I’d gone to the post office in pajamas that morning — at first hesitating, because… well, I was in pajamas.

I had no idea that the woman there would need to talk. I just knew I wanted to mail a present to a friend first thing and, having taken Allie to school in my sleep clothes and slippers (this is no rare occurrence), I decided to sit outside the still closed post office until it opened. 

At exactly 8:45, I zipped up my jacket and padded in. It’s a small establishment, with friendly folk behind the counter. Postmistress kind of eyed me up and down, then smiled.

“Yes, I’m in PJs,” I told her, as if she didn’t know. 

“Come as you are,” she replied, still smiling. 

I handed her the package, and we discussed my options for getting it to the small Massachusetts town by Wednesday. I opted for the least expensive, “not guaranteed” way — though it would most likely arrive on time and wouldn’t break the bank.

I also chose a card — a sympathy card to send to the husband of a woman who recently passed away, whose kids and grandkids are my friends.

As I always do, I faced the card down, so the bar code faced up, for easy scanning. I didn’t see her look at the card, only scan it and add it to my total. 

As I paid, she asked me, “Did you ever visit Tea Time Emporium and meet its owner, Ms. Nancy?”

I told her that I had not, then asked, “Why?”

“Well, Nancy Powell — she was just one of those people. You know, someone who radiated joy.” 

She paused briefly, as though lost in thought. Then continued.

“She came in, maybe a month or so ago now. I’d see her in here from time to time, and I visited her shop on a few occasions. But the last time she was in, she leaned toward me over the counter — right there, where you’re standing — and said, ‘Let’s have lunch sometime soon’.”

I noticed Postmistress was speaking in past tense, so I asked her, “Did she pass away?”

But my question wasn’t directly answered. Instead, “I didn’t even know she was sick. Had no idea.” Then, “No, we never had lunch. I’d had that ‘nudge’ — you know, when you think about someone. Usually I act on it, but I didn’t this time. I don’t know why. Then she passed away, just over a week or so ago.” Her voice faded with regret.

“I’m sorry.” (What more could be said?) 

“Yes, me too. I should’ve made that lunch date happen.”

“Please don’t be too hard on yourself,” I consoled, no longer concerned that I was standing in our public post office in PJs. “I’m sure she really saw something special in you to want to have lunch. You couldn’t have known.”

“No, I suppose not,” she concluded, handing me my receipt. “But next time, I’m going to act on that nudge.”

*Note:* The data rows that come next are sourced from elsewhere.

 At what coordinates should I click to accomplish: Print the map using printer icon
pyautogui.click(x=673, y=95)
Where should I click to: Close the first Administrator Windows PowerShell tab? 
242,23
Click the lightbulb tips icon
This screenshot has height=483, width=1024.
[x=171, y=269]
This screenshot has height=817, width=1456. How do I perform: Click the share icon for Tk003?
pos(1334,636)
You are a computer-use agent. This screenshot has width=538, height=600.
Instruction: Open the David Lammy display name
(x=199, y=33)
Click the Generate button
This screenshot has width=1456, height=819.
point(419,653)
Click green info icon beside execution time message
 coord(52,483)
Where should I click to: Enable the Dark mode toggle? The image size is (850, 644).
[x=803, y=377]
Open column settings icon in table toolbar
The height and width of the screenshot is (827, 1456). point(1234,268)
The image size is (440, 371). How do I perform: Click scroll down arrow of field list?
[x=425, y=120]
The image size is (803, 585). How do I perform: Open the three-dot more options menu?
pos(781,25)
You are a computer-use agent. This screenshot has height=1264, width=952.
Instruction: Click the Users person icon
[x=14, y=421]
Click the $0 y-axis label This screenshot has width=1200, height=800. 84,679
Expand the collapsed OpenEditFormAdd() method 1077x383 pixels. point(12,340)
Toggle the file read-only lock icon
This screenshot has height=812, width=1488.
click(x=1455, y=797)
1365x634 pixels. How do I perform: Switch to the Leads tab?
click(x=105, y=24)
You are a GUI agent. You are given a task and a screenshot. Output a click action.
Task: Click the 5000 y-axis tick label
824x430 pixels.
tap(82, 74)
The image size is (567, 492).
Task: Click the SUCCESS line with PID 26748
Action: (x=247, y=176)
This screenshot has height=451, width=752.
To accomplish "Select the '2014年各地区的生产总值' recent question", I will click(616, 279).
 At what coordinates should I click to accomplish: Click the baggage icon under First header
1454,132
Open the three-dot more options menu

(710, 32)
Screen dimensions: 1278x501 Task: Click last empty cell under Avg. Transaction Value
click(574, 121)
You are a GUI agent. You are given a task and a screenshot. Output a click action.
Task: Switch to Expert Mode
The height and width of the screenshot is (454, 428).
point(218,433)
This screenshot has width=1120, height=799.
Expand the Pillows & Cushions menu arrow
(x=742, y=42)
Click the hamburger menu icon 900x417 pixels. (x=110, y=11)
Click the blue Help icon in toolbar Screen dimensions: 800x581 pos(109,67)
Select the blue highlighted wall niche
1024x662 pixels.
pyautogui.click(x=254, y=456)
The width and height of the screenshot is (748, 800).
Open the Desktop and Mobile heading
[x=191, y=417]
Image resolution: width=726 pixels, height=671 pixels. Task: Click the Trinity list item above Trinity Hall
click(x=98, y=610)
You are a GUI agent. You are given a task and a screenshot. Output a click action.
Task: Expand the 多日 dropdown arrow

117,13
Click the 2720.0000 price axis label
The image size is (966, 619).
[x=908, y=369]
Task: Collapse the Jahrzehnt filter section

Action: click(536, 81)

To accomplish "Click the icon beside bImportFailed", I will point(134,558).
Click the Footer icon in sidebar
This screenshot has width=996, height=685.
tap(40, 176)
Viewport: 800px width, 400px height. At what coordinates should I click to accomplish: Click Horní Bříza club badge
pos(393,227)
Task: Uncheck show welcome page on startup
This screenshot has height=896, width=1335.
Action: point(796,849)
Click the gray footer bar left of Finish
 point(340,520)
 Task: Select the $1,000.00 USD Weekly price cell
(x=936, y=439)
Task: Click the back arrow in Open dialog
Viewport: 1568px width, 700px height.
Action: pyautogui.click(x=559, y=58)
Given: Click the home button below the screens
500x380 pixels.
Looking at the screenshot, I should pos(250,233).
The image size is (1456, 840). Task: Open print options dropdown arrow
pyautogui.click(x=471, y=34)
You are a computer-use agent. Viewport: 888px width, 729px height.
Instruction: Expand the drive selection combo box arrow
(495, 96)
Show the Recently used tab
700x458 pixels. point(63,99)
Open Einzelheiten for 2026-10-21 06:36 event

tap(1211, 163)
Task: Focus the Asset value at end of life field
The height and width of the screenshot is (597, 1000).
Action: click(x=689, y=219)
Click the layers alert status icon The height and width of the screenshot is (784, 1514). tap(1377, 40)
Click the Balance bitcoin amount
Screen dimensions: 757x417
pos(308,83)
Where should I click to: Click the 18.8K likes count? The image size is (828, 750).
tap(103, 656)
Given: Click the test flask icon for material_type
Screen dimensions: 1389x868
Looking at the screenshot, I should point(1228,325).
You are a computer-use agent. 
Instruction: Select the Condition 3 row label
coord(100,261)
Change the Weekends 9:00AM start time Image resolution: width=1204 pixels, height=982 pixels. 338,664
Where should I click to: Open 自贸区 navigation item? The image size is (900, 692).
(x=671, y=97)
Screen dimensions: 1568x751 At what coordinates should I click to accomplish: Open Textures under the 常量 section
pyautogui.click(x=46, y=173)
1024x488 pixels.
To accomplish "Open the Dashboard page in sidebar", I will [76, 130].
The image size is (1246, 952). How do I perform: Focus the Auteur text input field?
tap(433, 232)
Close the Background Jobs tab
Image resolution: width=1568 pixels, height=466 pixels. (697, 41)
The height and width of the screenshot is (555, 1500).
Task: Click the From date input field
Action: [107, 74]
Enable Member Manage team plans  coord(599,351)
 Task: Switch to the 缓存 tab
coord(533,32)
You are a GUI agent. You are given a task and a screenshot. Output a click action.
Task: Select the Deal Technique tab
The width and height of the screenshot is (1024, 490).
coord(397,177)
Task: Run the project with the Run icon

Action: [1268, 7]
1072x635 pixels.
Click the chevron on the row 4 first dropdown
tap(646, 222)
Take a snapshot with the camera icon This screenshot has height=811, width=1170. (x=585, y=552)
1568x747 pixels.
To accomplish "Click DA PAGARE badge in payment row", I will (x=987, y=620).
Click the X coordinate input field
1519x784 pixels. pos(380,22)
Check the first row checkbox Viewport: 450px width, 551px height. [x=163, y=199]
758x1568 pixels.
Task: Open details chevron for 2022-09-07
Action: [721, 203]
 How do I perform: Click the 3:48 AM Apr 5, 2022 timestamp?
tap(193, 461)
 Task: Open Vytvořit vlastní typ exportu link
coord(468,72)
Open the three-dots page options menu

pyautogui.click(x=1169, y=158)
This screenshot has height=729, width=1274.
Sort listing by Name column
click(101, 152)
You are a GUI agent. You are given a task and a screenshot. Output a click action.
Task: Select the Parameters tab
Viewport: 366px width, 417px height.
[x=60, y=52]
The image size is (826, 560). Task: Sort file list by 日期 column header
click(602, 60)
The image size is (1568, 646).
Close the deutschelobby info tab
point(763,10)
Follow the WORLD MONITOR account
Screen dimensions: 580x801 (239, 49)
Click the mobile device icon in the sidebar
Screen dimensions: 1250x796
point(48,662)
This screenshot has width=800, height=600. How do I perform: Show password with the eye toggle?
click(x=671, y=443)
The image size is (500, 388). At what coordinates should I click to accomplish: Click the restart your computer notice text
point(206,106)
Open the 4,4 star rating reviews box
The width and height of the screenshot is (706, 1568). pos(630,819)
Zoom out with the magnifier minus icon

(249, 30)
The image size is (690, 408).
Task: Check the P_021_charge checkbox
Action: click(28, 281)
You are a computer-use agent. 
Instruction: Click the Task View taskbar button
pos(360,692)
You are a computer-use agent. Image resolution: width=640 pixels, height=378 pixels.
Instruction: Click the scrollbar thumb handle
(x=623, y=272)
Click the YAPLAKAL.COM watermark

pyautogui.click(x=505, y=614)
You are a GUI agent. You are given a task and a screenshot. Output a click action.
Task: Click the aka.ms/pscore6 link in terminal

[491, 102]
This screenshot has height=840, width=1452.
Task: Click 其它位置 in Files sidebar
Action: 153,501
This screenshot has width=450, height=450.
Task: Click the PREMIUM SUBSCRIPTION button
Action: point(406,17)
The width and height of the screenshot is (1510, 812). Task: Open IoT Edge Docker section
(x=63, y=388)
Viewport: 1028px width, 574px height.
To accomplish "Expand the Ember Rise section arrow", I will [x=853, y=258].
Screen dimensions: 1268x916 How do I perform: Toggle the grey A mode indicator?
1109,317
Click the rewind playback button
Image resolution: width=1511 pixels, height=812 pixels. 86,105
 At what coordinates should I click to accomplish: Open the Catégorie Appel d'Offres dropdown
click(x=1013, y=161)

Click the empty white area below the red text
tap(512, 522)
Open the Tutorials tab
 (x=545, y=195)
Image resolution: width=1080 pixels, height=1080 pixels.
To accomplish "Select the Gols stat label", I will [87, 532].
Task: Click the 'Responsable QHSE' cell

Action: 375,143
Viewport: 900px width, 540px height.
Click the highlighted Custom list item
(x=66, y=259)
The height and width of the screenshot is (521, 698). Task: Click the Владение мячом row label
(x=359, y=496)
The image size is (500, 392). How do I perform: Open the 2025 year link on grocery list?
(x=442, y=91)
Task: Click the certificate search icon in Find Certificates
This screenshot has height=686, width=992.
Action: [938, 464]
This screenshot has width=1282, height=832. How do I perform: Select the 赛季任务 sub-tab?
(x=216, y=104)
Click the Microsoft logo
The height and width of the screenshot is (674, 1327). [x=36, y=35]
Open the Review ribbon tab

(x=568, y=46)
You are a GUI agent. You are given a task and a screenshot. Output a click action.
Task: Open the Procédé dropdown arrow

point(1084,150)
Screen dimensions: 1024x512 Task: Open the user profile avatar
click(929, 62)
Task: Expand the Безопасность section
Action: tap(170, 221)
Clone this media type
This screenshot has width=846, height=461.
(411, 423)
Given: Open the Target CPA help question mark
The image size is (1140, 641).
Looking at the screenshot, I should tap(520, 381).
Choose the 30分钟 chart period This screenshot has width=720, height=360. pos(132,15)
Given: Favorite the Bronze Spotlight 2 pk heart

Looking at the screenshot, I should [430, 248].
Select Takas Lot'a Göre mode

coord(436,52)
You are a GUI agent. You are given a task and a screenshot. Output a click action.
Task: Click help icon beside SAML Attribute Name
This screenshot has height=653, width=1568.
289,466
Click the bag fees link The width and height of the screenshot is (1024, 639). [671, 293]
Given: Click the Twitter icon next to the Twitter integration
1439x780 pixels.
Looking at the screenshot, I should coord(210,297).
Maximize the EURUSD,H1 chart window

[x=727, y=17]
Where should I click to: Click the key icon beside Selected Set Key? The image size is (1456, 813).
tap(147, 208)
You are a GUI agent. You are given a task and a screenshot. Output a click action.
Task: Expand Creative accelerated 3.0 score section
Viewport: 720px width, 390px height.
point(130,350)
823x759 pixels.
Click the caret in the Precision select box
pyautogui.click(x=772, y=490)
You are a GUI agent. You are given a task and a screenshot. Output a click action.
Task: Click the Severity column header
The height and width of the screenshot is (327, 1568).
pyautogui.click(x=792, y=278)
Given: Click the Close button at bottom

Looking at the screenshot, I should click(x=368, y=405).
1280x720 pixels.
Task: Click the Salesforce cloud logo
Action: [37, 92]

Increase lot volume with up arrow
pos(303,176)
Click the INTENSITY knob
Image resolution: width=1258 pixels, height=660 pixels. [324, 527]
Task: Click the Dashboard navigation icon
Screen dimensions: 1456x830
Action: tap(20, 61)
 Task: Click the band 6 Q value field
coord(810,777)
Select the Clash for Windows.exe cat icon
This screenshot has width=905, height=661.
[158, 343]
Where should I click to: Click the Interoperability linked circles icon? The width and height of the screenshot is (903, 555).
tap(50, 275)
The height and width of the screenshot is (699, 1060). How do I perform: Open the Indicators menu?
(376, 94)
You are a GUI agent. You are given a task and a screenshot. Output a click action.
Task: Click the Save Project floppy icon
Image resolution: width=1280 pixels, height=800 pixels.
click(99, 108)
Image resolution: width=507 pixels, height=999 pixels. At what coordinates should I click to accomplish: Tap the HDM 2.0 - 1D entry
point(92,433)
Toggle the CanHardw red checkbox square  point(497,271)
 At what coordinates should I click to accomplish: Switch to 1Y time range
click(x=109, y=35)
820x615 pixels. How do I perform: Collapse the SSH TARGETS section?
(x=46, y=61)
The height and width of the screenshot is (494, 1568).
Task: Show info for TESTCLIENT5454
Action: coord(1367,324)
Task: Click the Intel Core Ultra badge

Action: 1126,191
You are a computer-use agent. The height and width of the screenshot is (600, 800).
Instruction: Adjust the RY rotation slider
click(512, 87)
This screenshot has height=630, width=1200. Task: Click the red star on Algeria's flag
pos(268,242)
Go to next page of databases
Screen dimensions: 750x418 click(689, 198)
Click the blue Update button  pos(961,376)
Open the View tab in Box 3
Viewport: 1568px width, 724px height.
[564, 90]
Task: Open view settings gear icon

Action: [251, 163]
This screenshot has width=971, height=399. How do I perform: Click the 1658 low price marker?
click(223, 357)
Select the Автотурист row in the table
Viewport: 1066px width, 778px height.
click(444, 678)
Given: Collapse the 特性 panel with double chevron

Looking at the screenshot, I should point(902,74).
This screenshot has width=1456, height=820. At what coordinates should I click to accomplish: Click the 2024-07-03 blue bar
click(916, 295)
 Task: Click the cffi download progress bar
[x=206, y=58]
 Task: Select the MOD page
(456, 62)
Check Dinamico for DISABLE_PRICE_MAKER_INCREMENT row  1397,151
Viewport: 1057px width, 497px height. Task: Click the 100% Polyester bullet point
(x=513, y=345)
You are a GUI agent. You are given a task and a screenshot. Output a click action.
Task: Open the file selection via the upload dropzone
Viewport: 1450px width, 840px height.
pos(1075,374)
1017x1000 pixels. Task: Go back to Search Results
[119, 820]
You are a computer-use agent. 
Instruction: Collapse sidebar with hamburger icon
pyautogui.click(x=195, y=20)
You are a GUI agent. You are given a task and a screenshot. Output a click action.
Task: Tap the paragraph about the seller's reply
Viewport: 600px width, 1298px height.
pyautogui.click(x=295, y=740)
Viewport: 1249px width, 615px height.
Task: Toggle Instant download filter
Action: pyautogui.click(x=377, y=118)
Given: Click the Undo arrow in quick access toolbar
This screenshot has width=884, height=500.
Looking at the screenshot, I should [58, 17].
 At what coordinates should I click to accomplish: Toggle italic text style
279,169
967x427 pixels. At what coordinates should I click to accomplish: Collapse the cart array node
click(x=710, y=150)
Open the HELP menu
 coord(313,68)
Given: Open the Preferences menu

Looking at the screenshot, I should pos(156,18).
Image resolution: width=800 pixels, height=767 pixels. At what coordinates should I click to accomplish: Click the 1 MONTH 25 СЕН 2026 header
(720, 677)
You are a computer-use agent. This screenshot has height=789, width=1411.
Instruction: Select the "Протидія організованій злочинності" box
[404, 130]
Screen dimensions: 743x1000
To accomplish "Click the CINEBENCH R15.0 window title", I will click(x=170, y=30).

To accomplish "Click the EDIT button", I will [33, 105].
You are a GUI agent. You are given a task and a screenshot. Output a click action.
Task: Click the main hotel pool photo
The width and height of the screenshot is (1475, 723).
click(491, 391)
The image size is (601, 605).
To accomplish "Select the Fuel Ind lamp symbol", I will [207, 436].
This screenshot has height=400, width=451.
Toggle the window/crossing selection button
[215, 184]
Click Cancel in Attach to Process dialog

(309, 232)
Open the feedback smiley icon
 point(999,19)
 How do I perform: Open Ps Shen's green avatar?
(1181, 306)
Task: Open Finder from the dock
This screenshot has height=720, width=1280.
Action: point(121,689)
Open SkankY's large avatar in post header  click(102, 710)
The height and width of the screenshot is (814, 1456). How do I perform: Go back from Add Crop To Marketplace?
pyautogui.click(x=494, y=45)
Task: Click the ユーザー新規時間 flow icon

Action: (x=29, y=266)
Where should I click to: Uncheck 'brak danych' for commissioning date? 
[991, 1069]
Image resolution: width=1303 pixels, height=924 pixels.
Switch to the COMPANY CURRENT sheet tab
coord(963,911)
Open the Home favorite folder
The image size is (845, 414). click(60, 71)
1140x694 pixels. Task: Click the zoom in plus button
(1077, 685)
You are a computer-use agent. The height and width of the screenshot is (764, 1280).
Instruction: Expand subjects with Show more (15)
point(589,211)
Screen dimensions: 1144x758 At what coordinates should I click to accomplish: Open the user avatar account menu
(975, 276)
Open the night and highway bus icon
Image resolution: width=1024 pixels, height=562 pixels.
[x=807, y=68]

I returned home and stayed in my PJs some time longer. With coffee, I looked at our local paper’s obituaries and found Nancy Powell’s. In the photo, she’s standing on a beach, arms outstretched — truly a picture of joy, and I read, “She always made everyone feel welcome… She will be missed dearly.”

And although I didn’t know Nancy, learning a bit more about her from the postmistress while standing in my pajamas, I almost felt I did. And I, too, wish I’d had that one last opportunity — maybe not lunch but at least a visit to Tea Time Emporium.

I mailed my sympathy card to my friend’s father-in-law with a prayer for a family that is hurting, as well as for a woman who regrets not having had lunch with Ms. Nancy.

And I’m reminded that we just never know.

We’re not promised tomorrow, and Jesus — like my postmistress friend — simply says, “Come as you are,” caring not about fancy clothes.

He only desires that we know him.

That we’re willing to be used by him — to be present for someone in need.

Yes, even if in pajamas.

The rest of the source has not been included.